Als Winnacker die Sprache, die Sprachbilder gefunden hatte, um mit der Allgemeinheit kommunizieren zu können, begann er, populärwissenschaftliche Bücher zu verfassen, zuerst den „Faden des Lebens“, zuletzt „Das Genom“. Plötzlich war der Professor Winnacker ein prominenter Mann, begehrt in Talkrunden, Symposien, Arbeitszirkeln, überhäuft mit Ehrungen aller Art, Gastprofessur in Harvard, Mitgliedschaft in wichtigen naturwissenschaftlichen Akademien wie der Leopoldina in Halle, Bundesverdienstkreuz, Bayerischer Verdienstorden. Nebenbei gab es auch noch Nettigkeiten wie jene, als „Bayer des Jahres“ gekürt zu werden. Den Literaturpreis des Fonds der chemischen Industrie bekam er – natürlich – ebenfalls überreicht.

Den Menschen Winnacker hat das nicht sonderlich verändert, abgesehen davon, daß aus ihm ein Gehetzter geworden ist, Opfer seiner Prominenz und wohl auch seiner Unfähigkeit, nein zu sagen, wenn er seine Wissenschaft nach außen vertreten soll. Sollte Eitelkeit dabei mitspielen, so läßt Winnacker dies nicht erkennen. Aber ohnehin ist wahrscheinlicher, daß er seine Präsenz in den Medien als Ausdruck eben jener Verpflichtung gegenüber der Öffentlichkeit empfindet, die ihm sein Herrschaftswissen auferlegt.

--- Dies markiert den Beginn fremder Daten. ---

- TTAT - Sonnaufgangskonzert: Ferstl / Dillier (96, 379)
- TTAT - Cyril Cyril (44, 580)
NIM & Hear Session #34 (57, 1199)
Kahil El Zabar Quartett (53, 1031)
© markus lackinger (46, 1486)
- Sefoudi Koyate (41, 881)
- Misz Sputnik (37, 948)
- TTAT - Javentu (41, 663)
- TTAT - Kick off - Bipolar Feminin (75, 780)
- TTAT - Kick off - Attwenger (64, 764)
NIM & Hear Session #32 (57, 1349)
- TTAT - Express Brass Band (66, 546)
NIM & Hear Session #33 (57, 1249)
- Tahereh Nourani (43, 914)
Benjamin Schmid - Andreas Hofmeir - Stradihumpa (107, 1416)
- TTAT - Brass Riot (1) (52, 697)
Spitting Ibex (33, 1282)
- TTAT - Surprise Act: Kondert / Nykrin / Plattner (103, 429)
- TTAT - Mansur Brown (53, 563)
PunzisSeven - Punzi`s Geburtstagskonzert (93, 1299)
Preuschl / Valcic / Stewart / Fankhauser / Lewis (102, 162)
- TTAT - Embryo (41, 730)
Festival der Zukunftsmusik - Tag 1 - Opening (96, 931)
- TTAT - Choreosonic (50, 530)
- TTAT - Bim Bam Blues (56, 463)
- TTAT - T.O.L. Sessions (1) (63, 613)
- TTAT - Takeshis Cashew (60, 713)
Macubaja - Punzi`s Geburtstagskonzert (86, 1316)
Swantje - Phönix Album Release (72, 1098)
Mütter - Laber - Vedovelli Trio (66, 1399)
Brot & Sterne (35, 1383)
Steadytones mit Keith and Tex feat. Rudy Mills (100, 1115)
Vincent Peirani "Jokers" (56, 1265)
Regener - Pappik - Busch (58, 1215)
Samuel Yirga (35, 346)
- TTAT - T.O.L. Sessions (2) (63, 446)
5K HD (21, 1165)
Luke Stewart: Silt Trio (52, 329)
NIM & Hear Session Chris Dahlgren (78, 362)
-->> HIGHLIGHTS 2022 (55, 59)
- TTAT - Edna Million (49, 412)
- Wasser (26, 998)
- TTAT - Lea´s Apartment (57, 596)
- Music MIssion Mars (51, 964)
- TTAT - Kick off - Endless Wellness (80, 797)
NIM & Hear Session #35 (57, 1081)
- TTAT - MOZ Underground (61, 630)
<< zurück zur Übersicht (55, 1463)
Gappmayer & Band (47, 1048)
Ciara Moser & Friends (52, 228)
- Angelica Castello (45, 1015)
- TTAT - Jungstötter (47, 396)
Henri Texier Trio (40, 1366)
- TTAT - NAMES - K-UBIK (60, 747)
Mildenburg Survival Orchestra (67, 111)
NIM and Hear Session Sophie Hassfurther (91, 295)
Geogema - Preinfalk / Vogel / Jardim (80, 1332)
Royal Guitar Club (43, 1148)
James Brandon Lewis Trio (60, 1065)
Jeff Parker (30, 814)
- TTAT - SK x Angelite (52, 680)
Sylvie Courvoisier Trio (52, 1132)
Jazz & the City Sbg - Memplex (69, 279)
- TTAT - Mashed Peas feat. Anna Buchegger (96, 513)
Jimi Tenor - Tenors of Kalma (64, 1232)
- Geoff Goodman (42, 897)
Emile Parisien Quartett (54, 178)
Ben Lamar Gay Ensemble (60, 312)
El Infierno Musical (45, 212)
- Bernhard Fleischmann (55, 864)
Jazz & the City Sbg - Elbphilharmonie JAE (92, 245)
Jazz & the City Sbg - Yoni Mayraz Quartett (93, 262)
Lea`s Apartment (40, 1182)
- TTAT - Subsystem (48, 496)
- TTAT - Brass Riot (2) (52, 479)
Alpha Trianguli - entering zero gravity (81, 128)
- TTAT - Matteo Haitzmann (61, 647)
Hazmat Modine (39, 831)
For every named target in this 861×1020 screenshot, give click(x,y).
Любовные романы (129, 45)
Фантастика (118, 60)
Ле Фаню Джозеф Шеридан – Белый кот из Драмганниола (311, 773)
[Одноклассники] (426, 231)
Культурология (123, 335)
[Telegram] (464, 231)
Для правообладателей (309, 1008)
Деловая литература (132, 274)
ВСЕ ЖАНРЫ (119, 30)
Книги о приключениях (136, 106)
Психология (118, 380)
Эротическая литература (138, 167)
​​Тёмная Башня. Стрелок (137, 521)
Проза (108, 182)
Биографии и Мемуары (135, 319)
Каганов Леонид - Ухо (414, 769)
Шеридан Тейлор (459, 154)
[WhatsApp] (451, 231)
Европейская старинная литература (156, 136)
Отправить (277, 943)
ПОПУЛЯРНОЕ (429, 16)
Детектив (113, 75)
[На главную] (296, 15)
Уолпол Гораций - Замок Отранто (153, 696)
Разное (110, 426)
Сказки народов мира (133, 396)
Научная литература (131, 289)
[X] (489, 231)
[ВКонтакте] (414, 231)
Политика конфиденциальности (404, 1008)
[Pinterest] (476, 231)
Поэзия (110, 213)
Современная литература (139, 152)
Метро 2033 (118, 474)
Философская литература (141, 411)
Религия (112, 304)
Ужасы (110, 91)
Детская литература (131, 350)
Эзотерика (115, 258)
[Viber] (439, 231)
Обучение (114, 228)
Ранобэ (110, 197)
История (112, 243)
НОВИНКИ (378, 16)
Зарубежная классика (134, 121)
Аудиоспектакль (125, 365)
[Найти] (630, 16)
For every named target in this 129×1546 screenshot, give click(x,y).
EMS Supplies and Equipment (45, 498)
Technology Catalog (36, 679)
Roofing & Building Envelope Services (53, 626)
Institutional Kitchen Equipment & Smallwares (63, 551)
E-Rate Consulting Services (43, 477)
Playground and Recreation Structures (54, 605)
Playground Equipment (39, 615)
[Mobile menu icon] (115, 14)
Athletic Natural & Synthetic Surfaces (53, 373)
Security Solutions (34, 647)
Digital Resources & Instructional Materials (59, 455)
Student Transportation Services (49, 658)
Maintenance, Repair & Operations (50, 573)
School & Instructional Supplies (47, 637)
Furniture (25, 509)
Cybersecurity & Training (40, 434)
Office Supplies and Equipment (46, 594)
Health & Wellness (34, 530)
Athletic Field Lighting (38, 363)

Weil die Entwicklung in seinem Forschungsgebiet förmlich explodiert, kommt er aus dem Kommentieren, Diskutieren, Analysieren, Reflektieren nicht mehr heraus. Gestern noch der Streit über genbehandelte Lebensmittel. Heute bereits im Schaf „Dolly“ Realität gewordene Vision, daß Leben vervielfältigt werden kann wie der Inhalt eines Blatt Papiers im Kopierer.

Plötzlich ist das Klonen von Lebewesen Diskussionsgegenstand, und die Phantasie wuchert, auch der Mensch könne sich sein Ebenbild schaffen. Winnacker versucht, Falsches von Richtigem zu trennen und begreiflich zu machen, daß man selbst dann, wenn man – alle ethischen Bedenken über Bord werfend – einen Menschen klonen wollte, zwar einen neuen Boris Becker mit roten Haaren, aber deshalb noch lange keinen Wimbledon-Sieger kreieren könnte. Winnacker wirkt wie einer, der mit sich im reinen ist, der nach besten Kräften alles bedacht hat.

Was hat es am Anfang, in der ersten Aufregung nach der Bekanntgabe von Dollys Existenz nicht alles an Ideen gegeben – zum Beispiel daß eine Mutter ihr verunglücktes Baby wieder erschaffen oder der reparaturbedürftige Mensch seinen eigenen Organspender als Ersatzteillager herstellen könnte. Nicht praktikabel, nicht vernünftig, nicht vertretbar, nicht einmal vorstellbar – aus hunderterlei Gründen, läßt Winnacker wissen.

Heute, sagt er dann, gewissermaßen als Schlußwort vor dem Aufbruch zu einem neuen Termin, falle einem nichts, aber auch gar nichts mehr ein, was dafür spräche, daß man es tun sollte, das Klonen des Menschen.